Multi-agent reinforcement learning (MARL) is an exciting and growing field. A particularly interesting and widely applicable class of problems is partially observable, cooperative, multi-agent learning, in which a team of agents must learn to coordinate their behaviour while conditioning only on their private observations. These problems bring unique challenges, such as the nonstationarity of learning, multi-agent credit assignment, and the difficulty of representing the value of joint actions.

However, a lack of standardised benchmark tasks has limited progress by making it hard to test new ideas and compare algorithms. In contrast, widely-adopted environments such as the Arcade Learning Environment and MuJoCo have played a major role in the recent advances of single-agent deep RL.

To fill in the gap, we are introducing the StarCraft Multi-Agent Challenge (SMAC), a benchmark that provides elements of partial observability, challenging dynamics, and high-dimensional observation spaces. SMAC is built using the StarCraft II game engine, creating a testbed for research in cooperative MARL where each game unit is an independent RL agent.

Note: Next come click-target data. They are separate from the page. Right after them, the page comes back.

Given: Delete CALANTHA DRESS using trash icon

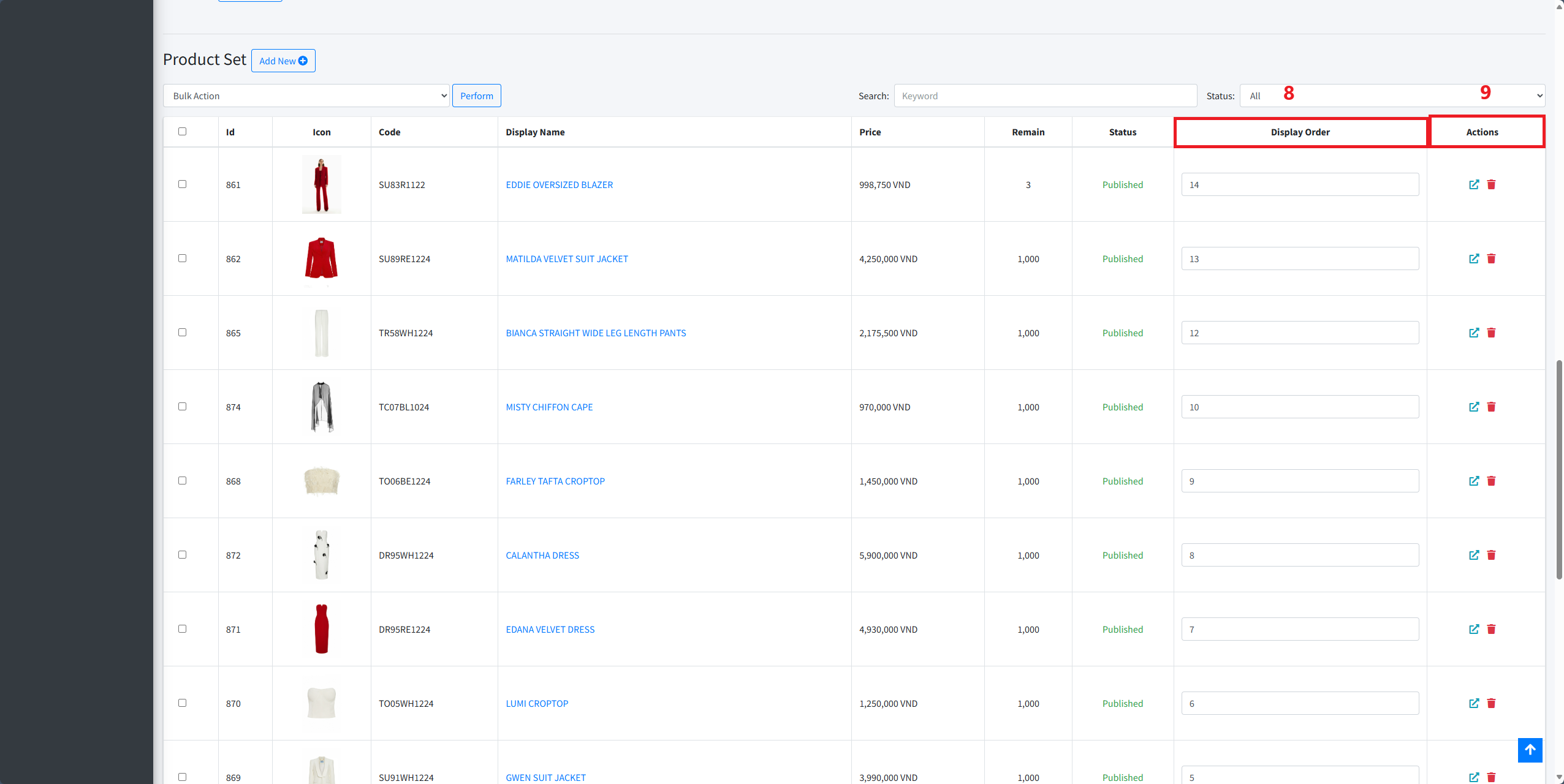Looking at the screenshot, I should click(x=1491, y=555).
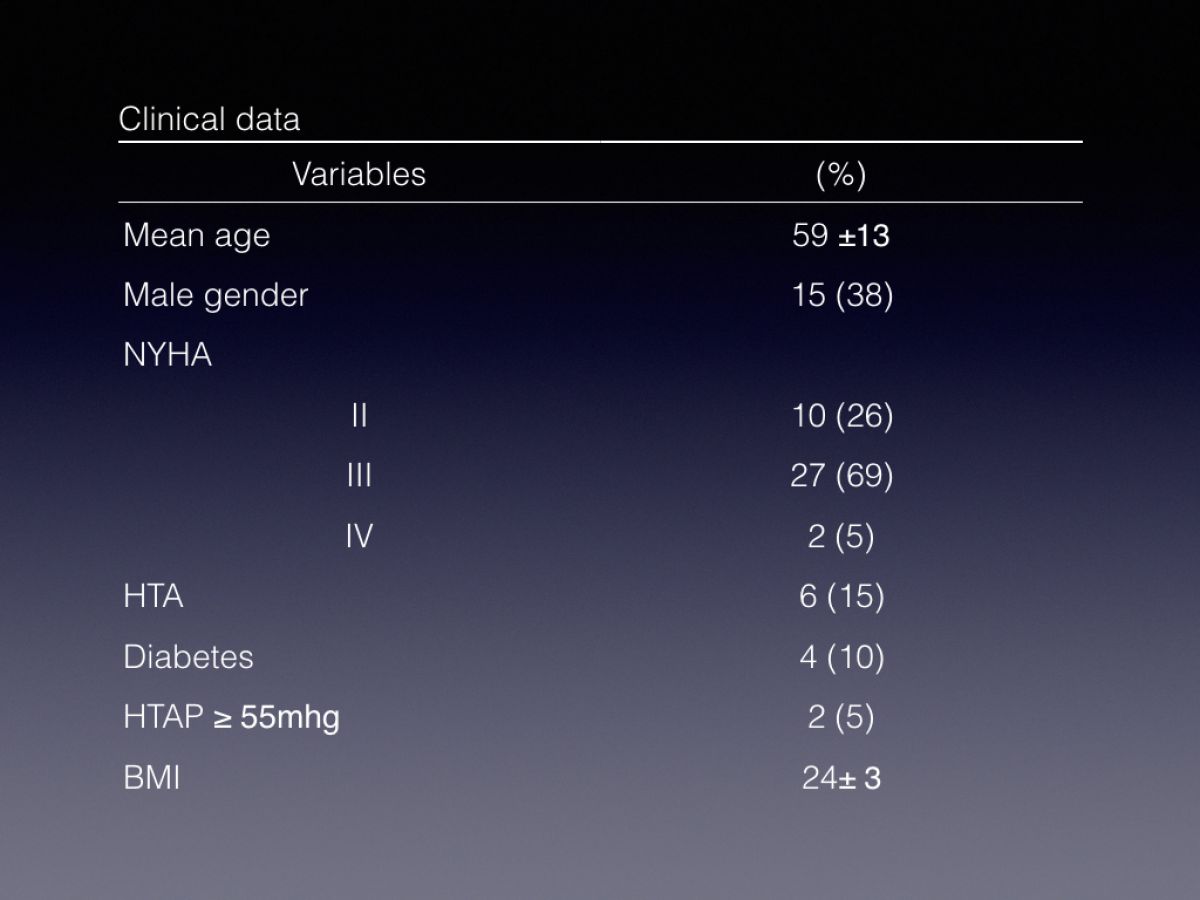Screen dimensions: 1200x900
Task: Select the 'Variables' column header
Action: (x=359, y=174)
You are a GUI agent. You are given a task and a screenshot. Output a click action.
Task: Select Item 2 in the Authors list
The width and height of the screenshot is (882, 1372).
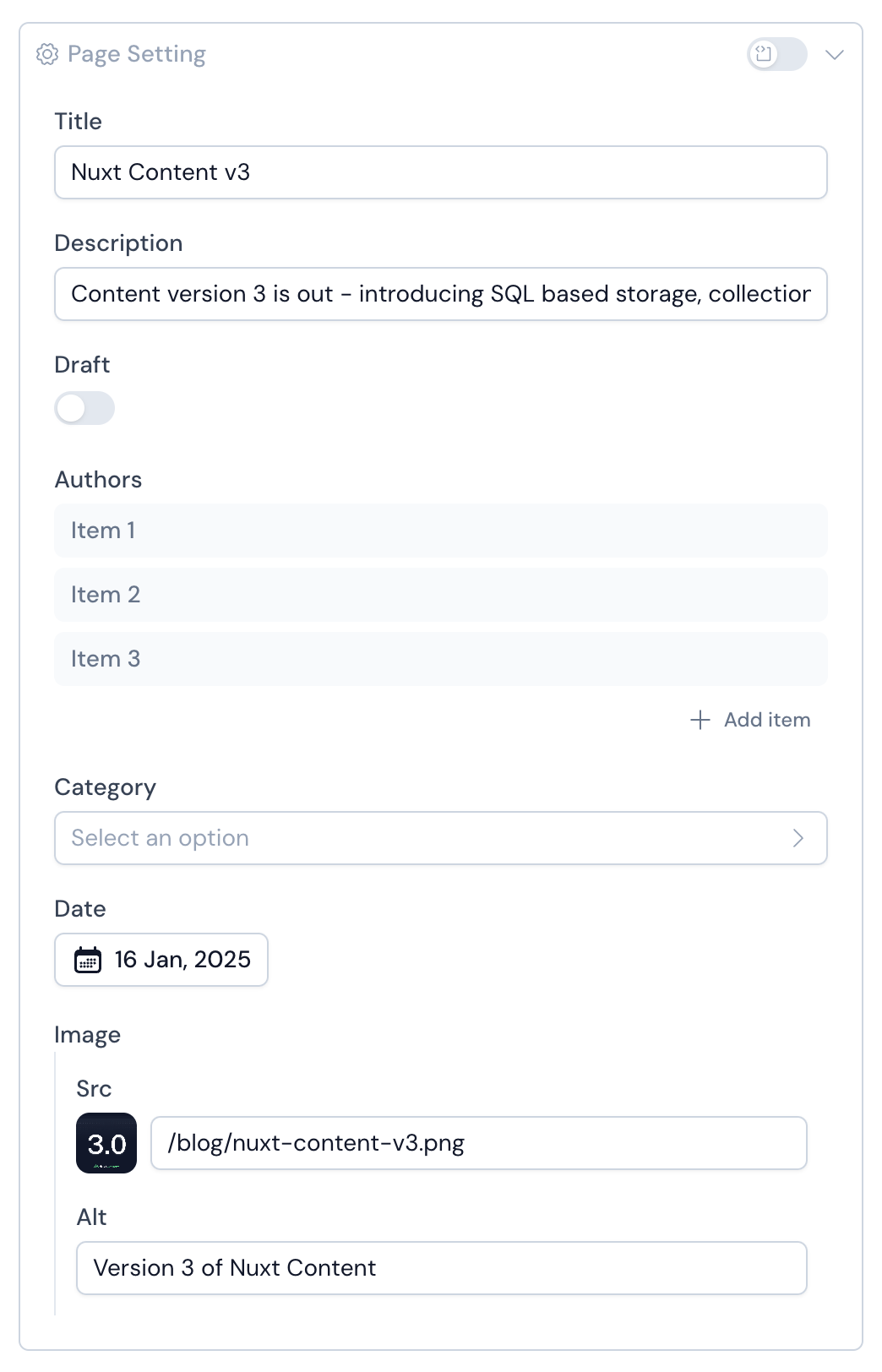(x=440, y=594)
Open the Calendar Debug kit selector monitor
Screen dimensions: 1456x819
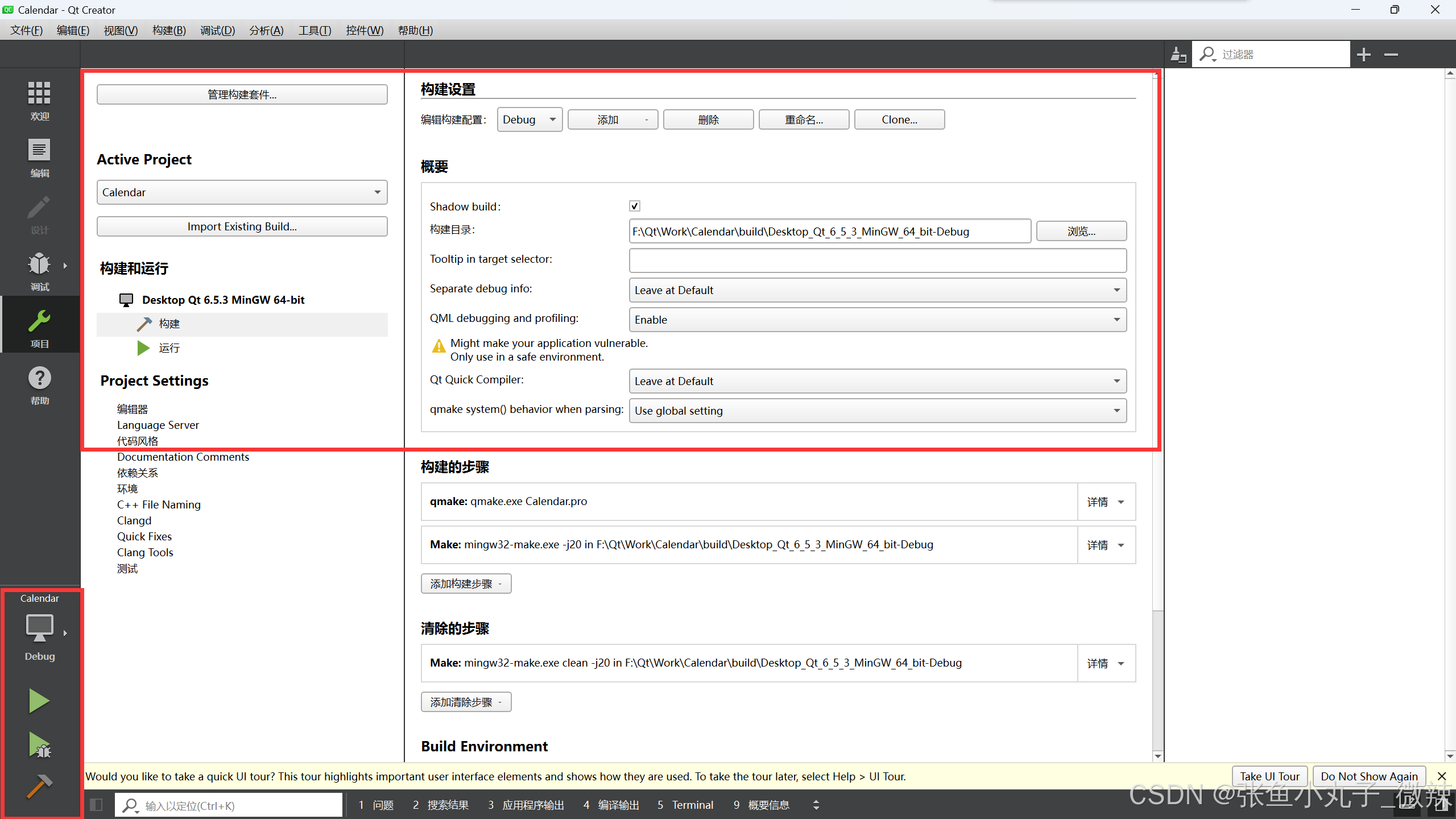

The full games of StarCraft: BroodWar and StarCraft II have been used as RL environments for some time, due to the many interesting challenges inherent to the games. DeepMind’s AlphaStar has recently shown a very impressive level of play on one StarCraft II matchup using a centralised controller. In contrast, SMAC is not intended as an environment to train agents for use in full StarCraft II gameplay. Instead, by introducing strict decentralisation and local partial observability, we use the StarCraft II game engine to build a new set of rich multi-agent problems.

StarCraft

In a regular full game of StarCraft, one or more humans compete against each other or against a built-in game AI. Each player needs to gather resources, construct buildings, and build armies of units to defeat their opponent by conquering its territories and destroying its bases.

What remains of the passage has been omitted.